The great thing about inlining R code in a markdown document in this way is that you can create a new workflow that is much more maintainable because the focus shifts to documenting the intention. Instead of focusing on writing R code to get a job done and then documenting it a little with some comments or as text in a separate document, the analyst starts the work by describing, in plain text, what it is she wants to do. She then embeds the code to do the transformation, and can even generate graphs that show the data before and after.

This idea to document changes by embedding graphs was my original trigger for writing the bridge code. I had implemented the weighting code in our proprietary tool but the textual output describing the changes in the weights was a bit terse. It was clear that a graphical representation would be easier to understand quickly, but introducing a rich graph library into our proprietary DSL would have been a major undertaking.
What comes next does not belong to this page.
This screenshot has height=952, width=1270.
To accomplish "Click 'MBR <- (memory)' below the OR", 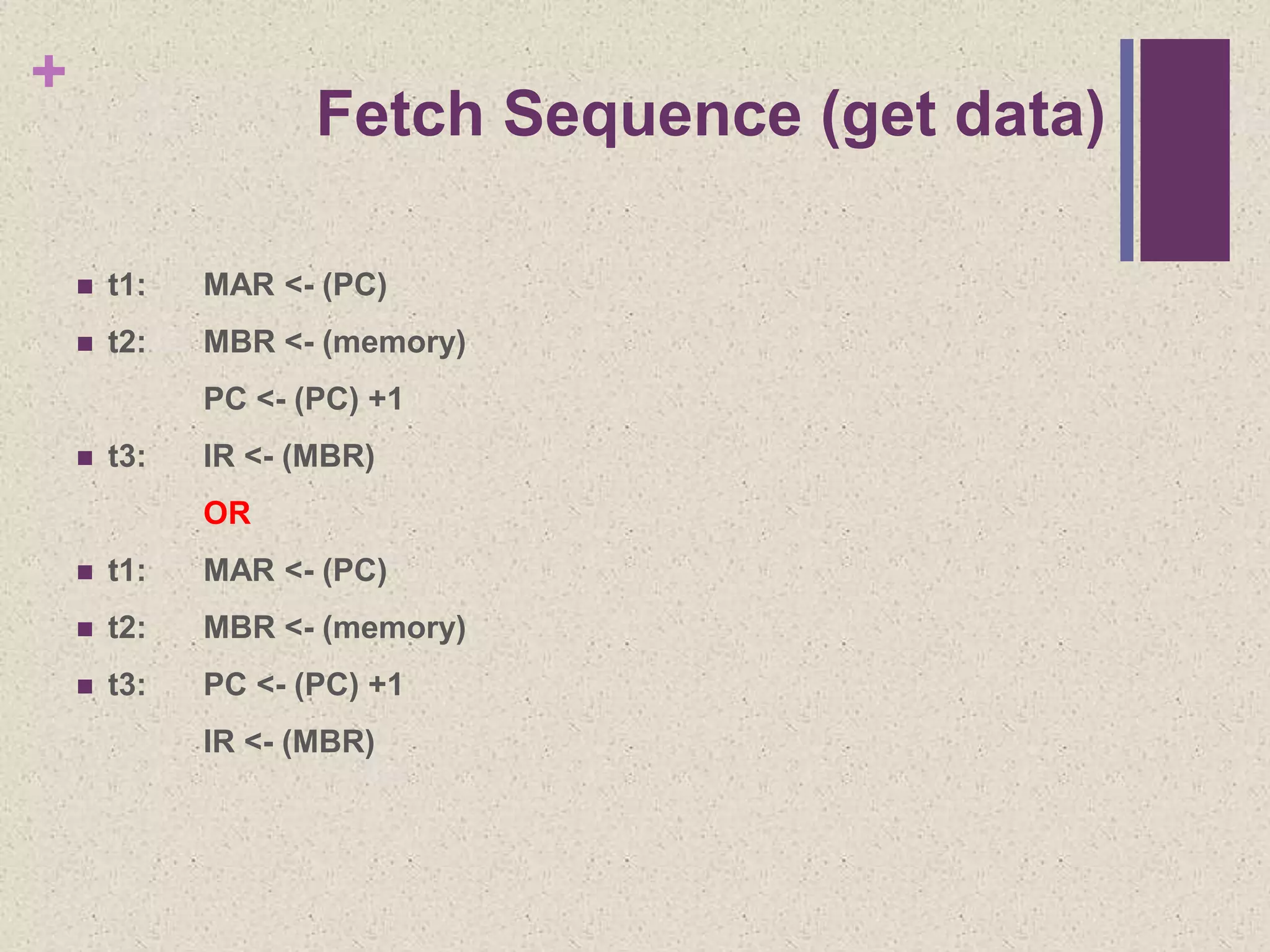I will tap(334, 628).
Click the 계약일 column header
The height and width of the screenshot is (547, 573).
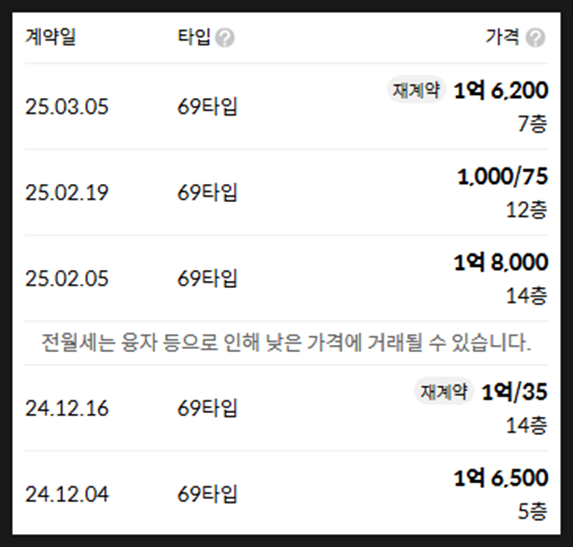tap(50, 37)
By making it fast and easy to get our data sets into R and back out again, we quickly got a way to create graphs plus it enabled the self-documenting workflow described above.

Another big plus is that since all transformations are described in natural language as well as in code, auditing data manipulations becomes a lot easier and quicker. I can thus wholeheartedly recommend this workflow to everyone who works with data for a living.